The first graph below compares 4 measures of house prices: the FHFA purchase index, the Case Shiller national index, and the Census Bureau’s measures of median prices for new and all houses sold. The best way to get to the “real” inflation-adjusted cost of housing would be to divide by median household income, but since that is only officially calculated once a year, a good monthly proxy is average hourly wages, which is what I use below. All 4 measures are normed to 100 as of January 2006, at or close to the peak of the housing bubble for all of them:
You can see that all 4 are at, close to, or even higher than they were at their bubble peaks. They range from 94.7% for Case Shiller to 104.9% for median new home prices.
While the NAR doesn’t permit FRED to publish historical data on the median price for existing home sales, their most recent report for February lists that price as 357,300. The median in January 2006 was 217,400. That’s a 64% increase. Since average hourly wages have increased 65% in the same period, that means that the “real” price of existing homes now is virtually identical to what they were at the peak of the bubble.
But if prices are equal to their bubble peaks, the story is different with mortgage rates. In 2006, they got as high as 6.8% in July, and were 6.51% in April. By contrast, the most recent weekly update pegs a 30 year fixed rate mortgage at 4.72%; the daily update has the rate at 5.08% – nearly tied for a 10 year high:
Since house prices in real terms are almost identical to their 2006 highs, let’s compare a $250,000 mortgage then and now at the prevailing mortgage rates. Here’s the monthly payment for each:
April 2006: $1865.
July 2006: $1913.
April 2022: $1583.
The bottom line is that the average monthly mortgage payment now is a little over 80% in real, wage-adjusted terms, of what it was at the peak of the bubble.
I do not expect prices and mortgage rate to continue to rise together, as they did up until the peak of the bubble. That’s because what made the bubble was the reckless “fog the mirror” mortgages, sold to just about anybody, bundled into phony “AAA-rated” mortgage bonds, and in turn sold to equally reckless “investors.”
Lending is much more responsible now.
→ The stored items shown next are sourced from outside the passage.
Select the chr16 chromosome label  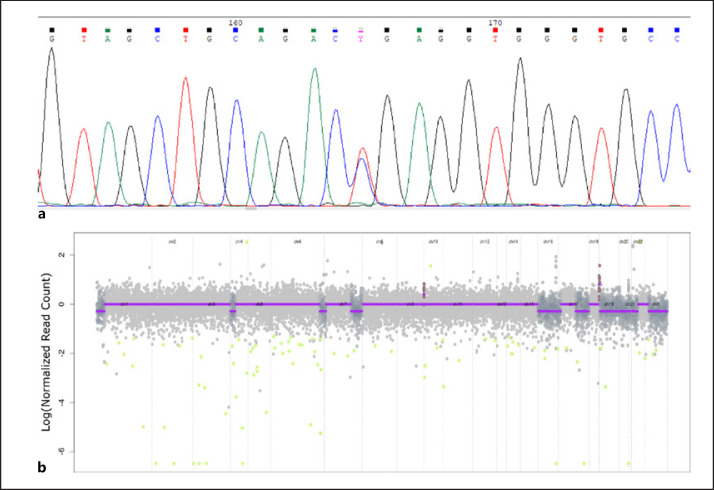pyautogui.click(x=547, y=242)
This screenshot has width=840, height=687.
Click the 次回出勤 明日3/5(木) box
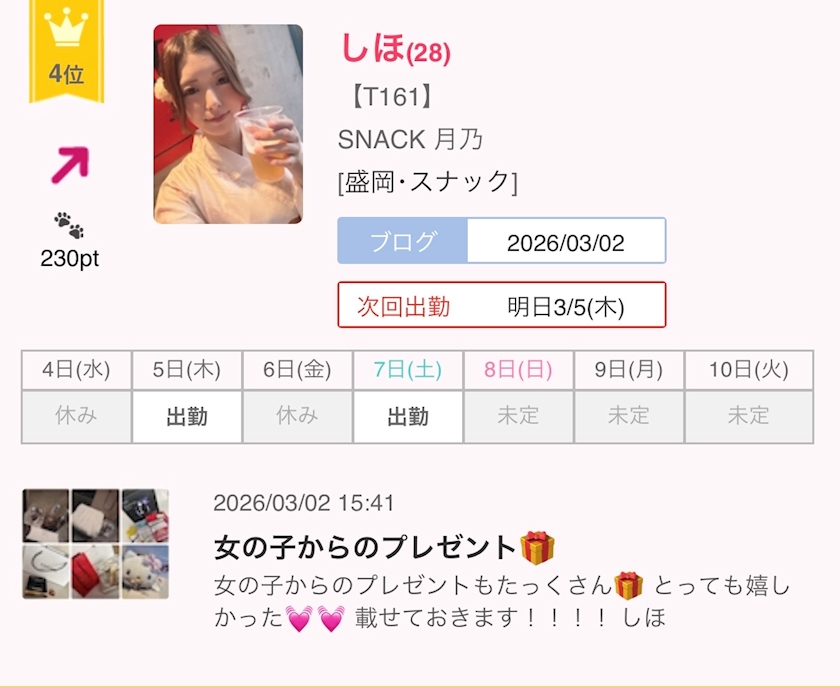click(502, 305)
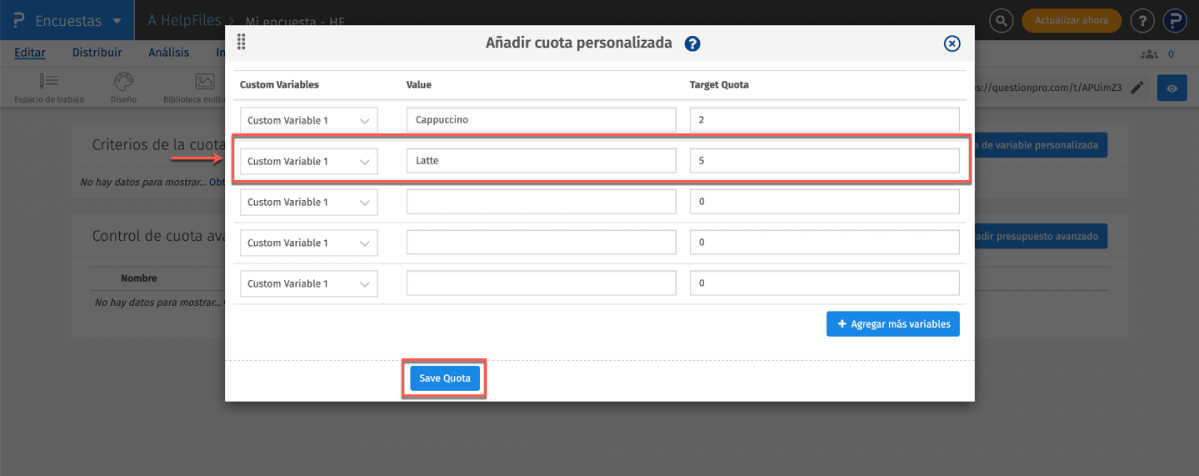Open the Análisis tab
The height and width of the screenshot is (476, 1199).
point(169,53)
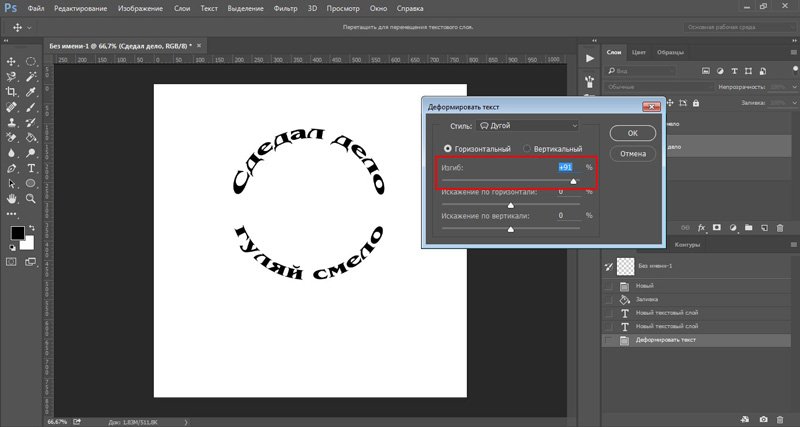
Task: Pick the Zoom magnifier tool
Action: [x=32, y=199]
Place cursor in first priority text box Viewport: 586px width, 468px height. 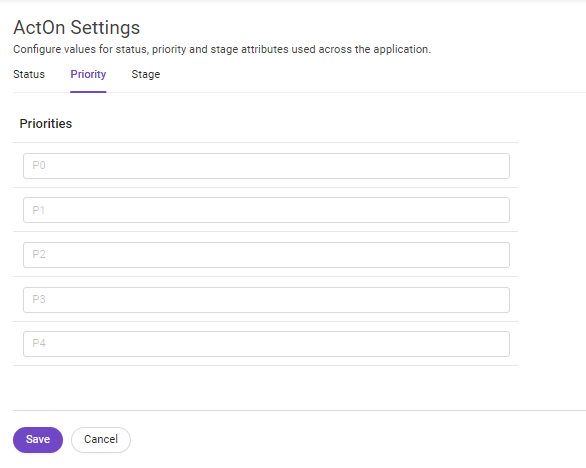[x=266, y=166]
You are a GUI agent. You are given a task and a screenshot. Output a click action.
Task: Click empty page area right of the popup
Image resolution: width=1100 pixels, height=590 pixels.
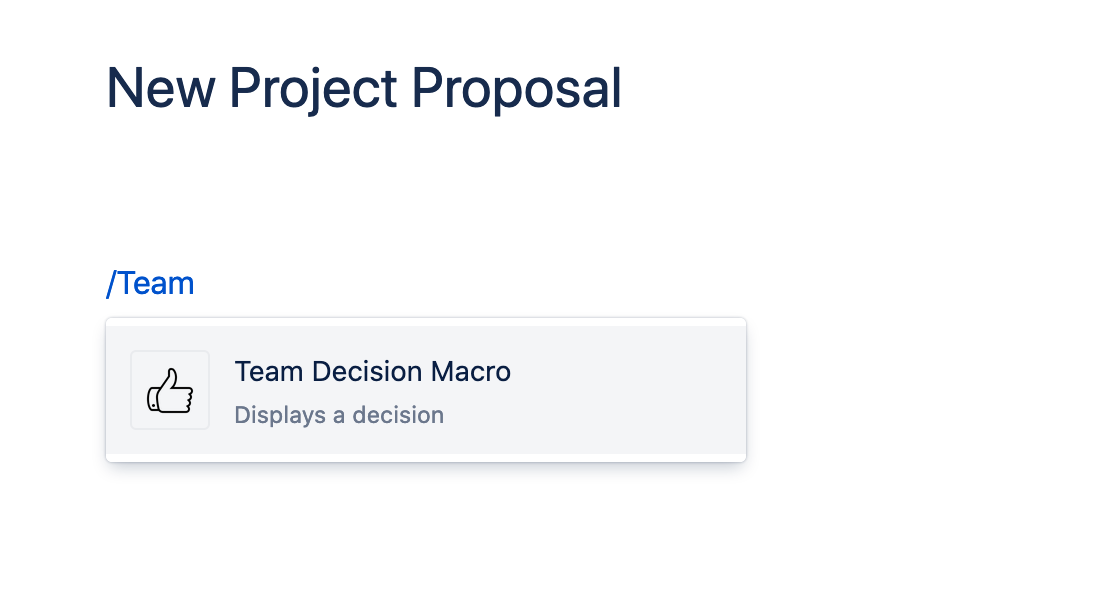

So if mortgage rates increase, I expect sales to tumble, followed in pretty quick succession by prices.
Let me close by updating one of my favorite housing graphs, comparing the YoY change in mortgage rates, (inverted, *10 for scale) with the YoY% change in housing permits and starts:
Mortgages are about 1.5% higher than they were a year ago, the biggest YoY change in 10 years. A 15% YoY decline in housing permits and starts would hardly be surprising, and a 10% decline seems almost certain. Such a decline will be a big negative for the economy going forward into 2023.